The current debate about democracy vs authoritarianism advocated by some Western countries is misplaced. Labeling countries this way is like extending identity politics beyond the water’s edge.

Just as differentiating people on the basis of identity aggravated social divisions, promoting a narrative of good vs bad in ideology will only deepen the rifts among countries, making unity and partnership even more elusive.

Democracy is a universal value that all countries aspire to. But Western-style democracy is not, as it is unique to Western circumstances.

As developing countries, we should not leave it to Western countries to monopolize the definition of democracy. We should no longer be at the receiving end of the Western assembly line of democracy. Countries need to explore their own way and build up their own political system.

China’s political system has been a product of its national conditions, its 5,000-year history, and its distinctive culture. It evolved out of the collective experience, the sufferings and triumphs of the Chinese people since modern times.

In China, Communist Party rule is the choice of history and choice made by the Chinese people. It led the Chinese people in winning national independence after a century of humiliation, in achieving national prosperity in just over a generation and in opening up a new journey toward socialist modernization in the new era.

According to a survey done by the Kennedy School of Government at Harvard, the level of satisfaction with the Chinese government has gone up among the Chinese respondents from 86% in 2003 to over 93% in 2016.

Too much emphasis on whether Western-style elections are held, and whether parties rule by turns, diverts people’s attention away from the existence of more profound and longer-lasting sources of legitimacy.

Democracy in China aims to be a whole process that is both based on solid procedure and focuses on substance; it is both direct and indirect; it represents the will of both the people and the state. It is extensive, participatory, and effective socialist democracy.
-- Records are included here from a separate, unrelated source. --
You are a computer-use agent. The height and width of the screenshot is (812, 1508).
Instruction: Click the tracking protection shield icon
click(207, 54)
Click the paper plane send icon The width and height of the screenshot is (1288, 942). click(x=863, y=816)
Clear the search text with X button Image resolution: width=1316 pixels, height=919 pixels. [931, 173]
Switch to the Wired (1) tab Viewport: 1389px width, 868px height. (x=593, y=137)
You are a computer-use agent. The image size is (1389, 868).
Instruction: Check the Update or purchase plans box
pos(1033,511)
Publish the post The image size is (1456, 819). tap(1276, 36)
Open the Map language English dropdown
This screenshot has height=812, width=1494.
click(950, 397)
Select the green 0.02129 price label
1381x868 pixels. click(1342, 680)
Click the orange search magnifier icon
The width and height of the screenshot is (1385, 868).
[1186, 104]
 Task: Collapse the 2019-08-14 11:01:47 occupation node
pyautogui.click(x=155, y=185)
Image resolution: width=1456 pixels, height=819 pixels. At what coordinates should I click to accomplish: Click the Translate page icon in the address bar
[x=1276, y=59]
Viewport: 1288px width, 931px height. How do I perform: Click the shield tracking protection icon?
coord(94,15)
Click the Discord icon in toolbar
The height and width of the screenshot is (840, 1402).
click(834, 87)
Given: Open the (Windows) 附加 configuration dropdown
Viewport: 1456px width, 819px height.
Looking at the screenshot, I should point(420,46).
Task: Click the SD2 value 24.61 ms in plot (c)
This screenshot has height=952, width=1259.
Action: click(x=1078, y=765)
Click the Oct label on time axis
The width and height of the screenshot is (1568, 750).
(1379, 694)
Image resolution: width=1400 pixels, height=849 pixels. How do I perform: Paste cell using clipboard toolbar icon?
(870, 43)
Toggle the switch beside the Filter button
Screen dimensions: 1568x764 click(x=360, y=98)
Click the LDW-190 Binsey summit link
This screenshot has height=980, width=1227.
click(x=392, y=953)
Western countries readily recognize China’s economic progress but some refuse to recognize the political and institutional factors underpinning this progress. The fact of the matter is, China would never have achieved its successes without the strong and consistent leadership of the Communist Party.

Earlier in November, the Communist Party of China convened the Sixth Plenum of its 19th Central Committee. The Plenum reviewed and approved the Resolution on Major Achievements and Historical Experience of the Party over the Past Century. This resolution clearly laid out why China was able to succeed in the past, and how we will continue to succeed in the future.

Despite China’s strong confidence in its own path, China never seeks to export its model. Our traditional philosophy believes in “unity in diversity”. We are content that China’s success at modernization has broadened the possible paths to modernization by our fellow developing countries.

Provoking divisions and confrontations on the basis of ideology serves no one’s interests and is against the trend of history. Countries should treat each other with complete equality, mutual respect and seek win-win cooperation. We should rise above differences and celebrate our common humanity. This will make our world a better place.

• Dai Qingli is the Chinese ambassador to The Bahamas.